Opened 4 years ago

Closed 4 years ago

#31940 closed Cleanup/optimization (wontfix)

Order of WHERE clauses do not match the order of the arguments to .filter().

Reported by: Tommy Li Owned by: nobody
Component: Database layer (models, ORM) Version: 3.0
Severity: Normal Keywords:
Cc: Triage Stage: Unreviewed
Has patch: no Needs documentation: no
Needs tests: no Patch needs improvement: no
Easy pickings: no UI/UX: no

Description (last modified by Tommy Li)

With the following sample model

class MyModel(models.Model):
    a_field = models.IntegerField()
    b_field = models.IntegerField()

If I run the following query:

MyModel.objects.filter(b_field = 1, a_field = 2)

the SQL that it generates is

SELECT "mymodel"."a_field", "mymodel"."b_field
FROM "mymodel"
WHERE ("mymodel"."a_field" = 2 AND "mymodel"."b_field" = 1)

I would expect the order of the clauses in the WHERE statement to match the order of arguments passed to the filter statement. In my case, b_field has a much higher cardinality than a_field and I want the query to use an index I have on (b_field, a_field)

After some experimentation, it looks like the WHERE clauses are ordered alphabetically by column name. Is that explicitly intended, or is it just a side effect of some implementation detail?

A workaround is to run

MyModel.objects.filter(b_field = 1).filter(a_field = 2)

But this is pretty inconvenient if you just want to run a .get, you would have to build out a verbose .filter().filter().first() query

Change History (2)

comment:1 by Tommy Li, 4 years ago

Description: modified (diff)

comment:2 by Mariusz Felisiak, 4 years ago

Keywords: orm removed
Resolution: wontfix
Status: newclosed
Summary: Order of WHERE clauses do not match the order of the arguments to .filter()Order of WHERE clauses do not match the order of the arguments to .filter().
Type: BugCleanup/optimization

Thanks for this ticket.

After some experimentation, it looks like the WHERE clauses are ordered alphabetically by column name.

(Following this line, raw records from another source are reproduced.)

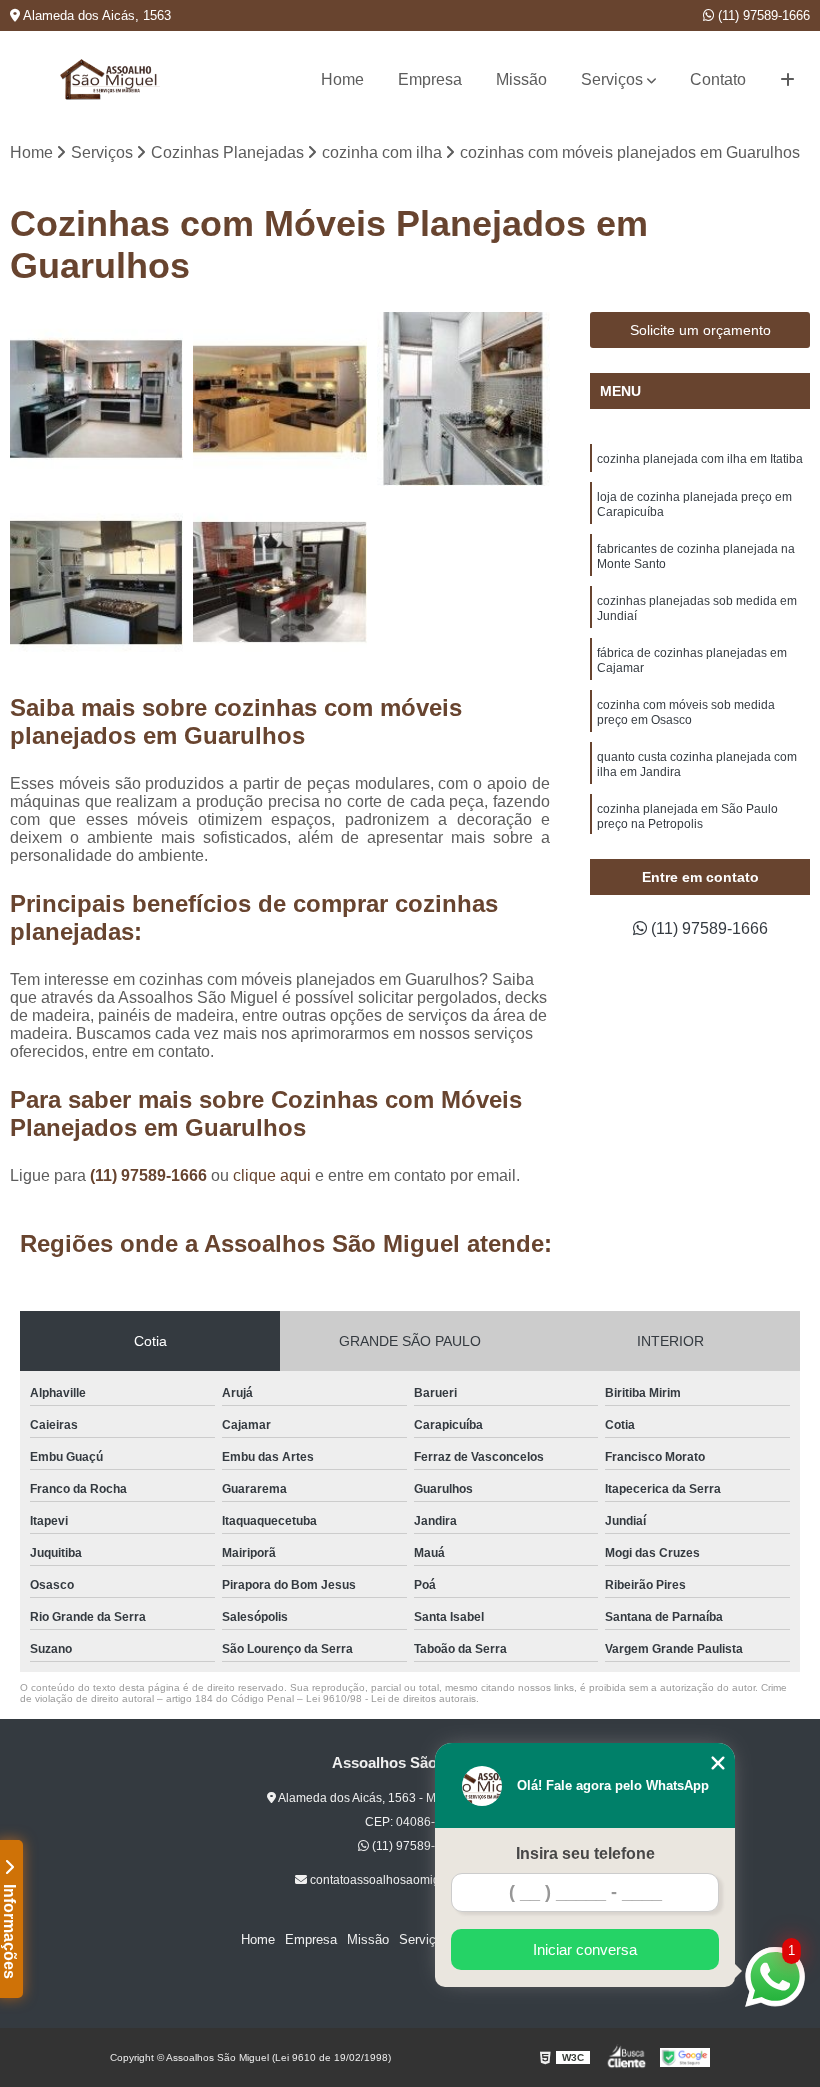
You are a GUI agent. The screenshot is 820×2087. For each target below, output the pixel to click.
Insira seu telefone (585, 1853)
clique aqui (272, 1175)
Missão (521, 79)
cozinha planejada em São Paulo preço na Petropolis (687, 816)
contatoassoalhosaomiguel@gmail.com (416, 1880)
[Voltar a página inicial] (110, 79)
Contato (718, 79)
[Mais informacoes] (787, 80)
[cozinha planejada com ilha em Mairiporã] (279, 398)
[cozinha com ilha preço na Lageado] (279, 582)
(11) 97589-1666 (762, 15)
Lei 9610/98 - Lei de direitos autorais (391, 1698)
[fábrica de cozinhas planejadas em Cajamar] (463, 398)
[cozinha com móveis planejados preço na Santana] (96, 582)
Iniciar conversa (585, 1949)
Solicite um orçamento (700, 330)
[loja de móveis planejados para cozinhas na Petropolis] (96, 398)
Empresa (430, 79)
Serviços (612, 79)
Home (342, 79)
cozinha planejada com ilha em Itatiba (700, 459)
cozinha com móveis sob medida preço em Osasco (686, 712)
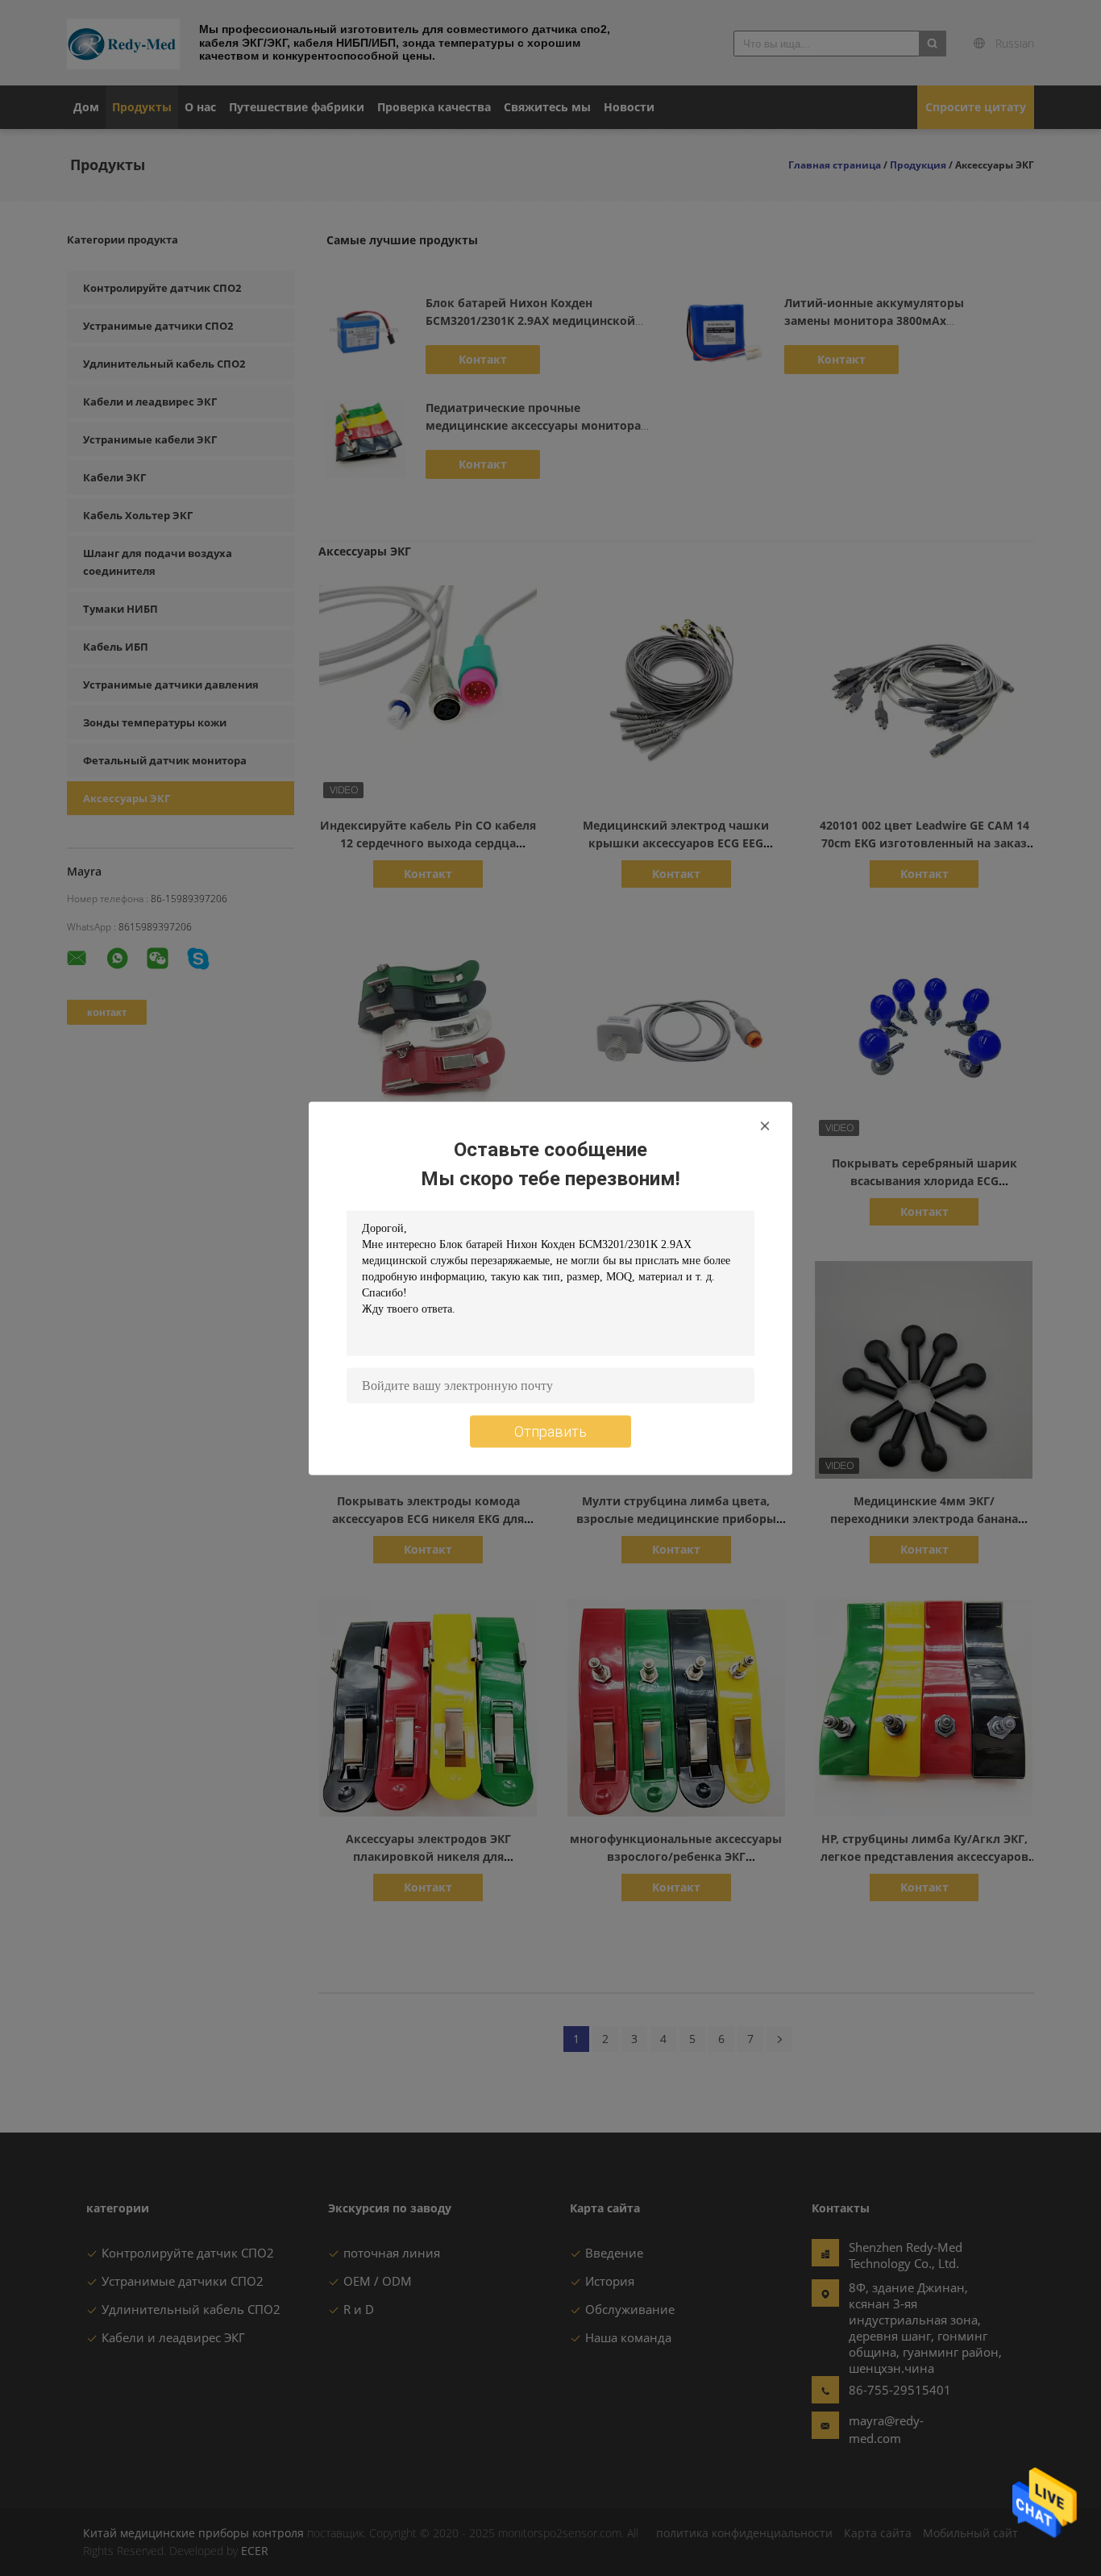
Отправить (550, 1430)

Is that explicitly intended, or is it just a side effect of some implementation detail?

QuerySet.filter() uses Q() objects. We added sorting to kwargs to make Q.deconstruct() deterministic on Python 3.5, see #29125. Django 3.0+ supports only Python 3.6+, so we could theoretically revert this fix, but this will generate migrations for existing project. I think it isn't worth.

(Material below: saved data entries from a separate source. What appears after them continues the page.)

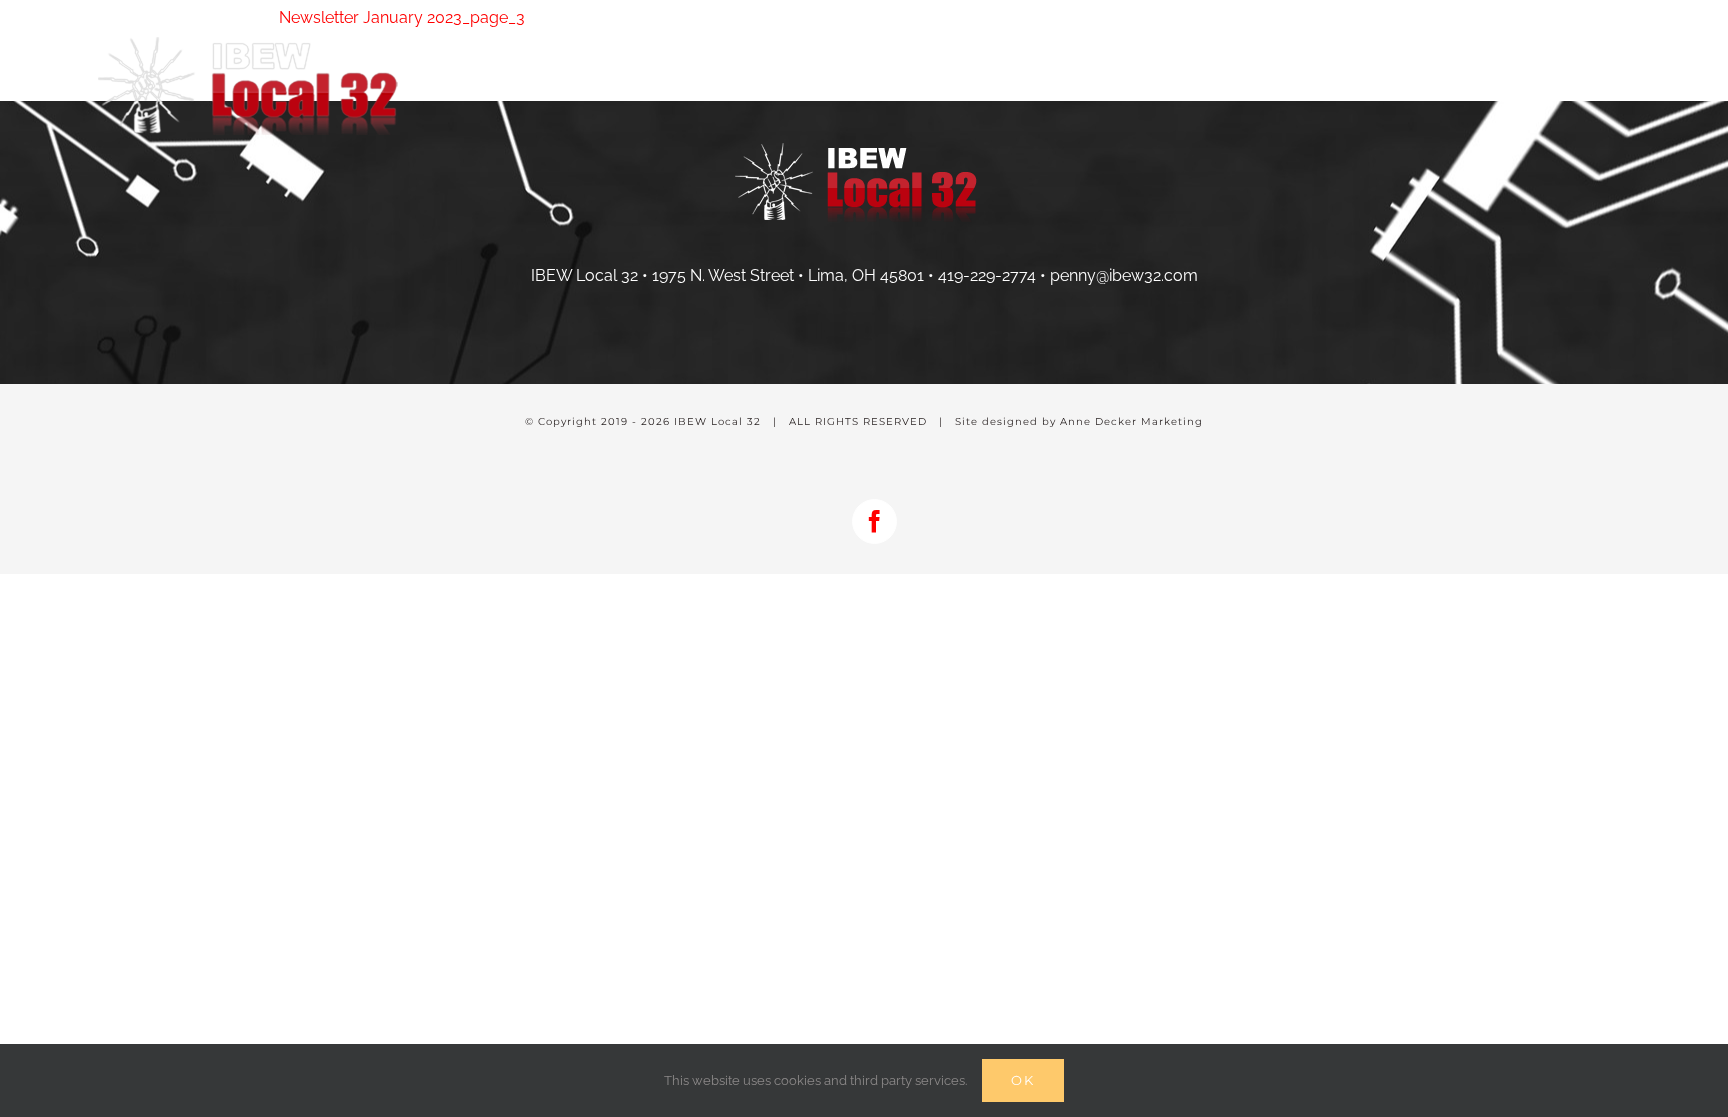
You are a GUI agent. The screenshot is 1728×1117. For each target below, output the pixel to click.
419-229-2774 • (994, 275)
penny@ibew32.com (1124, 275)
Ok (1023, 1080)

I would expect the order of the clauses in the WHERE statement to match the order of arguments passed to the filter statement. In my case, b_field has a much higher cardinality than a_field and I want the query to use an index I have on (b_field, a_field)

Clauses ordering should not affect indexes, as far as I'm aware databases will use a (b, a)-index in both cases b=1 AND a=2 and a=2 AND b=1.